“I wanted it to be like arriving a party,” said Giles Deacon of his Couture Week debut. He presented his collection on mannequins dotted throughout a classic Parisian apartment facing the Jardin des Tuileries, and based it on the modern equivalent of Lady Ottoline Morrell, an extravagant patron of the Bloomsbury Group. It proved a perfect storyline for capturing couture’s essence: knockout, intensively hand-worked creations that nobody else has.
Responding to demand from a “nice private client business” that has blossomed over the past four years, particularly in Asia and America, Deacon put his ready-to-wear line on hold for his couture foray.
“This is about as day as we get,” said Deacon of a draped dress with exaggerated hips in white and indigo silk satin gazar, hand-dyed in his London studio using a shibori technique. A black velvet tailcoat with elaborate braid work and petals gathering at the cuffs was another fine example.

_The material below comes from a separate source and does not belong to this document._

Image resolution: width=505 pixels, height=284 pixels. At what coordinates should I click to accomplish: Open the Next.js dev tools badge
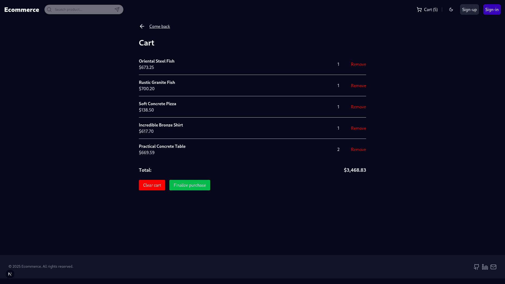point(10,274)
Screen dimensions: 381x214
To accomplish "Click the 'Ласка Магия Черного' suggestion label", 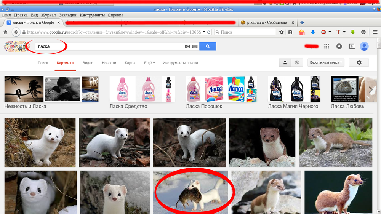I will coord(293,106).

Deacon’s naturalist instincts came to the fore in a seaweed-print gown with metallic flower embroidery at the bust, and a tiered printed lace dress in a floral motif inspired by Deacon’s plant drawings.
The pulse quickened at the sight of a dusty-pink cocktail dress in layered rows of silk-satin petals with burned edges that were then fixed with pearls and dusted with marabou feathers. “We’ll sell one of those per region and can offer it maybe in a couple of other colorways,” Deacon said.
Grand evening gowns had their own special character. Deacon threw paint — “Jackson Pollock-style” — at a black-and-white silk duchess printed gown with ostrich feather embroideries, while a beautiful printed black bustle gown embellished with burnt roses nodded to one of his past collections.
Deacon said he’s fascinated by the idea of making his label “a couture brand for the 20th century, using craftsmanship, workmanship — and technology.” If this is couture’s future, bring it on.